• TASK INPUT:
[start]

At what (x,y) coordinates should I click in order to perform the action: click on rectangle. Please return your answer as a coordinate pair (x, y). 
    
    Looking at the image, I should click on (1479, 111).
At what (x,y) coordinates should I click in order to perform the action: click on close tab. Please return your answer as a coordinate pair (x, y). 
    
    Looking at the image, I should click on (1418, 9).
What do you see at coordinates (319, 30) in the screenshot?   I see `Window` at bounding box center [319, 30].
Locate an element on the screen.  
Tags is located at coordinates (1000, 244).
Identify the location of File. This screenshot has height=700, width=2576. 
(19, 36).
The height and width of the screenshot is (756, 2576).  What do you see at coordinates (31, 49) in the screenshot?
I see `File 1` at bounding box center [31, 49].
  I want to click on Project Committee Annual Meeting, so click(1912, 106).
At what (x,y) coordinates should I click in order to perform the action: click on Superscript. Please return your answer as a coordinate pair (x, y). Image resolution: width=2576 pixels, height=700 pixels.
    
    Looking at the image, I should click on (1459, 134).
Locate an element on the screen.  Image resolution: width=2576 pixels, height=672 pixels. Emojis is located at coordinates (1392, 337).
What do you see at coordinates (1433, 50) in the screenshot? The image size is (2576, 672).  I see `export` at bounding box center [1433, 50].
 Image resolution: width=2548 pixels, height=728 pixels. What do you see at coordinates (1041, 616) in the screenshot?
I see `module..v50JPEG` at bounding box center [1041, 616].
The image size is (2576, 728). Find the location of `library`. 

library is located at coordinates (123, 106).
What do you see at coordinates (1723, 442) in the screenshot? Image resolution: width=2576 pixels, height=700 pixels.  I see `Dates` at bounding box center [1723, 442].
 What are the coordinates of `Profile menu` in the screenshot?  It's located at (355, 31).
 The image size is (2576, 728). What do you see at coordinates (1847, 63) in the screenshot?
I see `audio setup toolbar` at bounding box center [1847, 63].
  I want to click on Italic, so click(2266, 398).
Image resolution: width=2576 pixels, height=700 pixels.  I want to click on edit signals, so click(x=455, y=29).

[end]

• TASK DESCRIPTION:
Reproduce the listing word for word, from its first line up to and including the line with "I want to click on Project".

• THE COMPLETED TASK:
At what (x,y) coordinates should I click in order to perform the action: click on rectangle. Please return your answer as a coordinate pair (x, y). 
    
    Looking at the image, I should click on (1479, 111).
At what (x,y) coordinates should I click in order to perform the action: click on close tab. Please return your answer as a coordinate pair (x, y). 
    
    Looking at the image, I should click on (1418, 9).
What do you see at coordinates (319, 30) in the screenshot?   I see `Window` at bounding box center [319, 30].
Locate an element on the screen.  
Tags is located at coordinates (1000, 244).
Identify the location of File. This screenshot has height=700, width=2576. 
(19, 36).
The height and width of the screenshot is (756, 2576).  What do you see at coordinates (31, 49) in the screenshot?
I see `File 1` at bounding box center [31, 49].
  I want to click on Project Committee Annual Meeting, so click(1912, 106).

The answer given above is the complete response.